What the task requires
Output the lines from the top of the entries below to the line with "You are a computer-use", both included, exactly and without pictures.

BEGIN Available data

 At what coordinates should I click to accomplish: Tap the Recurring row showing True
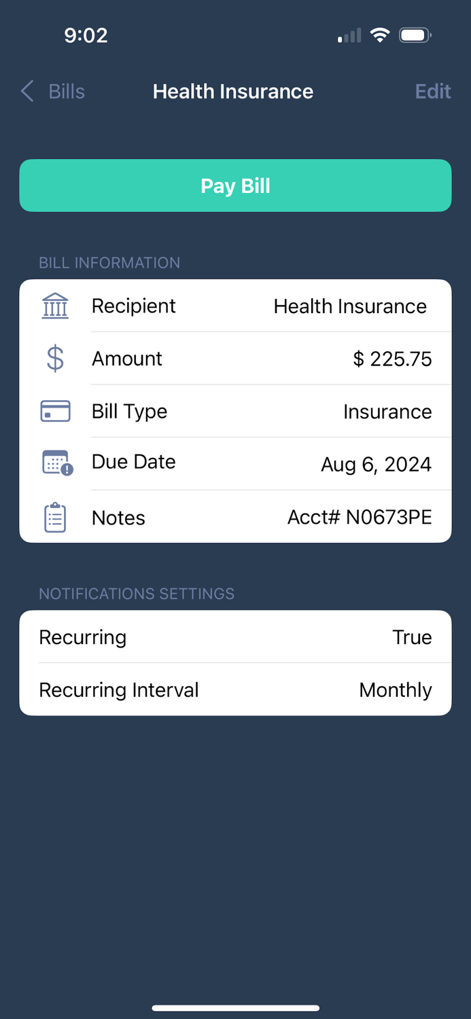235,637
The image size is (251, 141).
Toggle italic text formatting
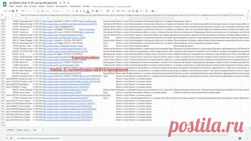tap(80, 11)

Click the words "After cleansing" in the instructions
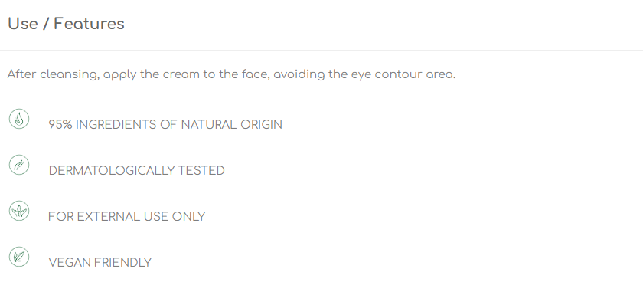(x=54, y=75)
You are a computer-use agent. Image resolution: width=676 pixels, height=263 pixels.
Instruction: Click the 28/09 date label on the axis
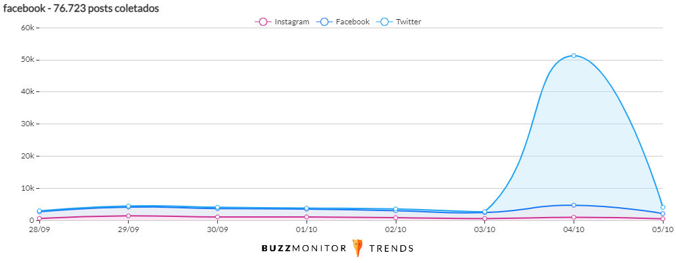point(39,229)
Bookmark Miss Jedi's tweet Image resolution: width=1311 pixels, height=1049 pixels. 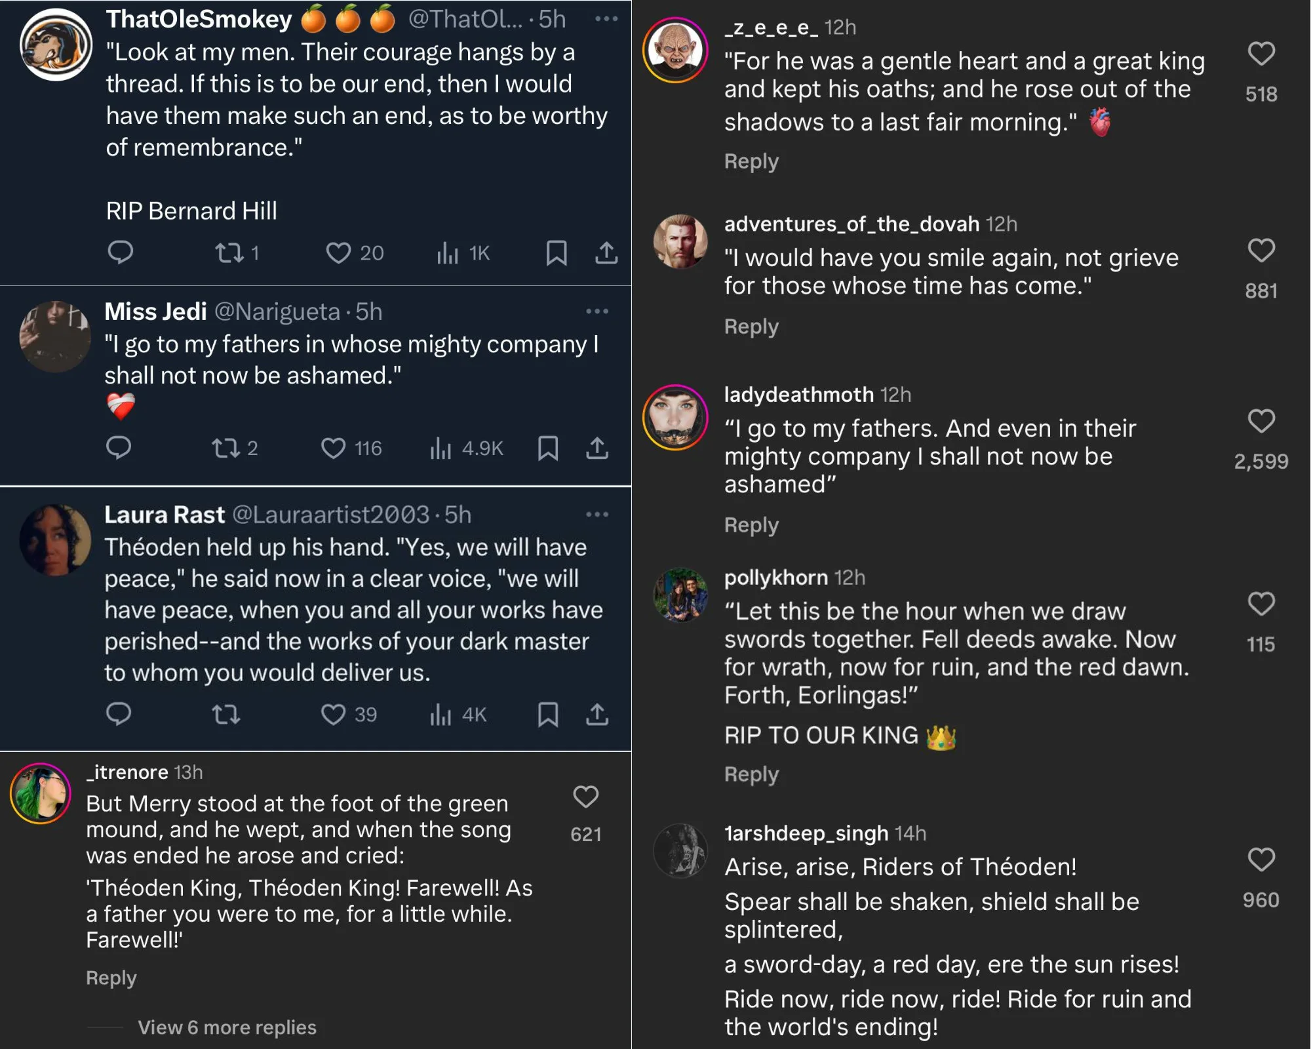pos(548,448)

END Available data

The answer
 At what coordinates should I click to accomplish: Tap the Recurring row showing True
235,637
The image size is (251, 141).
Toggle italic text formatting
tap(80, 11)

Click the words "After cleansing" in the instructions
(x=54, y=75)
You are a computer-use agent. Image resolution: width=676 pixels, height=263 pixels.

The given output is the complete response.